Problem to work on:
Can you print the lines from the one containing "At what coordinates should I click to accomplish: Click the map" through the one containing "770x433 pixels. pyautogui.click(x=483, y=57)", both included, copying each character for character?

□ □ □ □

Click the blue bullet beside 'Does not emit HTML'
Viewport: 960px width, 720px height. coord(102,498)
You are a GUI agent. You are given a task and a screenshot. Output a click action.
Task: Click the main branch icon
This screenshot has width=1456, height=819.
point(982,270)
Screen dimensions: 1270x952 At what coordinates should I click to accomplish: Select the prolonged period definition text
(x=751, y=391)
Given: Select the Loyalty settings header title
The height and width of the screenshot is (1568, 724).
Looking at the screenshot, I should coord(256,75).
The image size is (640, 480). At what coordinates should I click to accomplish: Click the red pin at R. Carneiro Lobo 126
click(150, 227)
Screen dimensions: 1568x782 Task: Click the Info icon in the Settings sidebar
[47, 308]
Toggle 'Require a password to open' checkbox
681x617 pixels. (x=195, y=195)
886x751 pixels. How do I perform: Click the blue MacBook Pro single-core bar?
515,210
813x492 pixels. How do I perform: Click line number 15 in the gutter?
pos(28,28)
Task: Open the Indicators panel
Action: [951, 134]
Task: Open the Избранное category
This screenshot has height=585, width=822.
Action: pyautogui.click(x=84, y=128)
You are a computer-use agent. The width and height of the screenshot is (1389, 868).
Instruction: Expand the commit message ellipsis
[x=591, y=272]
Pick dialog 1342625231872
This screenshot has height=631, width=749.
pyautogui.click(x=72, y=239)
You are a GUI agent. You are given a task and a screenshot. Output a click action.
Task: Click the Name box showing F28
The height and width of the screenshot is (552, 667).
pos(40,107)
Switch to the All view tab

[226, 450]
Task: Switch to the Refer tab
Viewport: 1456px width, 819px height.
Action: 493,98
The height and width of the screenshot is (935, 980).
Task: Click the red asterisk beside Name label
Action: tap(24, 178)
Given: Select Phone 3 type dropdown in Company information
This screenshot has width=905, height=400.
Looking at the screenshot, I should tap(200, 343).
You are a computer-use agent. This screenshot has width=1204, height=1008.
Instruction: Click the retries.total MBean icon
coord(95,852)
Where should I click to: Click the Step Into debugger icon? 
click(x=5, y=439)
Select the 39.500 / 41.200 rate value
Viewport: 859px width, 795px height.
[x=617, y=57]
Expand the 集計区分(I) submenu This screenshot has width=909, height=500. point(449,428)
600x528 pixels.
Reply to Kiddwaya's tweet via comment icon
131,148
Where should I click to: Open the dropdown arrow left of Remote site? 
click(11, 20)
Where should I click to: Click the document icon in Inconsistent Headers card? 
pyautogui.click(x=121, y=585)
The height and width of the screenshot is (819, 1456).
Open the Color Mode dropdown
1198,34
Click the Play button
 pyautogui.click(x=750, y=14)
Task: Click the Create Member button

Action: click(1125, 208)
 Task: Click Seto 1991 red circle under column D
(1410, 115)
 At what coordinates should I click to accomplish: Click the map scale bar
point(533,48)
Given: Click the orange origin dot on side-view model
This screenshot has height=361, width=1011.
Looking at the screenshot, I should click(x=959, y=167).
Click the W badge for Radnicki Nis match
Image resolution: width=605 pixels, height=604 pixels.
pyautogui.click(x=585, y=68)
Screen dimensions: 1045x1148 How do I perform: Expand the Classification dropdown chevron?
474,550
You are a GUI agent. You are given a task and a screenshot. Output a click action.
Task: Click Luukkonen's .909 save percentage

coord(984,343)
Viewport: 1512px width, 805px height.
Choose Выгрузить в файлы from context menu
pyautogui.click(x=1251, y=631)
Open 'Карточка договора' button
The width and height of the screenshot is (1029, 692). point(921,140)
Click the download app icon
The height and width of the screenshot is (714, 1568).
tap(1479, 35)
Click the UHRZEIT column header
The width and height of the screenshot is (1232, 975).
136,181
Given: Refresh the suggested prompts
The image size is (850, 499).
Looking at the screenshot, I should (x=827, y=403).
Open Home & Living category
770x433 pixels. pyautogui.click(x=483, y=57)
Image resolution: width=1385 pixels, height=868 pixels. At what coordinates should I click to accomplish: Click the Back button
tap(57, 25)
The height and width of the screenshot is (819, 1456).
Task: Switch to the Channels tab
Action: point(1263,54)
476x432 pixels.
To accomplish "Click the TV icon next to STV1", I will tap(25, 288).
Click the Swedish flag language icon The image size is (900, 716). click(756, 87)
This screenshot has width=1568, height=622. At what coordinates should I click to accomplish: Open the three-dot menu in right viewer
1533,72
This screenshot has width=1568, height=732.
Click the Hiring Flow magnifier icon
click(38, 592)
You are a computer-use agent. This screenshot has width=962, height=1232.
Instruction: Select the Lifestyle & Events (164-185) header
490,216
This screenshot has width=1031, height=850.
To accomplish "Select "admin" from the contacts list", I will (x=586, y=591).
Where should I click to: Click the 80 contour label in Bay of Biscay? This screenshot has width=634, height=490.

□ □ □ □

Exercise solution:
 At what coordinates should I click to accomplish: Click the map scale bar
point(533,48)
Given: Click the orange origin dot on side-view model
This screenshot has height=361, width=1011.
Looking at the screenshot, I should click(x=959, y=167).
Click the W badge for Radnicki Nis match
Image resolution: width=605 pixels, height=604 pixels.
pyautogui.click(x=585, y=68)
Screen dimensions: 1045x1148 How do I perform: Expand the Classification dropdown chevron?
474,550
You are a GUI agent. You are given a task and a screenshot. Output a click action.
Task: Click Luukkonen's .909 save percentage

coord(984,343)
Viewport: 1512px width, 805px height.
Choose Выгрузить в файлы from context menu
pyautogui.click(x=1251, y=631)
Open 'Карточка договора' button
The width and height of the screenshot is (1029, 692). point(921,140)
Click the download app icon
The height and width of the screenshot is (714, 1568).
tap(1479, 35)
Click the UHRZEIT column header
The width and height of the screenshot is (1232, 975).
136,181
Given: Refresh the suggested prompts
The image size is (850, 499).
Looking at the screenshot, I should (x=827, y=403).
Open Home & Living category
770x433 pixels. pyautogui.click(x=483, y=57)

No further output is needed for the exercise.